Extract provided START
Thursday, January 11, 2007

Data Mining turns Political!

This issue started out in Congress as the "Data Mining Moratorium Act" a few years ago but has now taken the turned into the Federal Agency Data Mining Reporting Act of 2007 that was introduced on Jan 10, by Senators Russ Feingold (D-Wisc) and John Sununu (R-NH).

In essence, it requires the Federal agencies to report to Congress on their data mining activities. According to the text of the bill "the controversial data analysis technology known as data mining"
can be used to dig deep into the records of fellow Americans using the public and private data. Recently, the phone data mining hit the new headlines.

The Bill acknowledges the success of data mining on the commercial front in the Finance industry such as "to identify people committing fraud." However, the Bill questions the potential of data mining for counter terrorism. This is not because the algorithmic suitability is in question but more so because we do not have enough history of such activities to train the data mining models. The cases of terrorism create a rare case scenario, just like the issue of training machines to predict or detect cancer poses.
Extract provided END
Explore the material =
1. List every phrase that the blog post about the data mining bill puts inside quotation marks.
2. According to the blog post about the data mining bill, why does the bill question the potential of data mining for counter terrorism?
The listing that follows comes from a different source than the blog post above.
Data below START
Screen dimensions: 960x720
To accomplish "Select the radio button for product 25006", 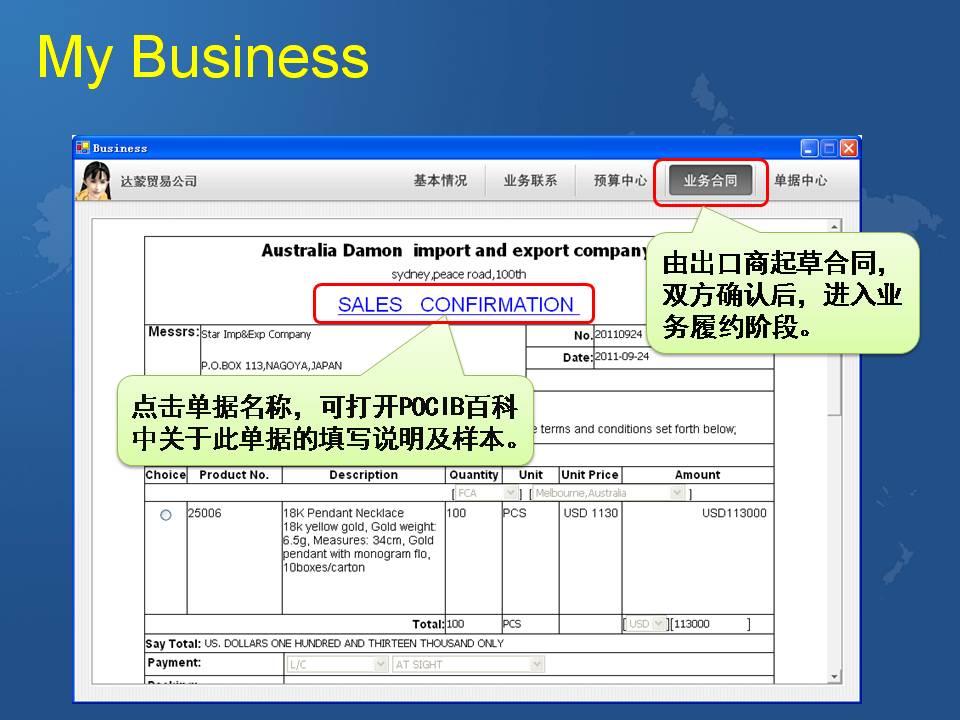I will click(166, 515).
Data below END
Numbered answers =
1.
"Data Mining Moratorium Act"
"the controversial data analysis technology known as data mining"
"to identify people committing fraud."

2. The algorithms aren't the problem. There isn't enough history of such activities to train the data mining models. Terrorism cases are rare, much like the challenge of training machines to predict or detect cancer.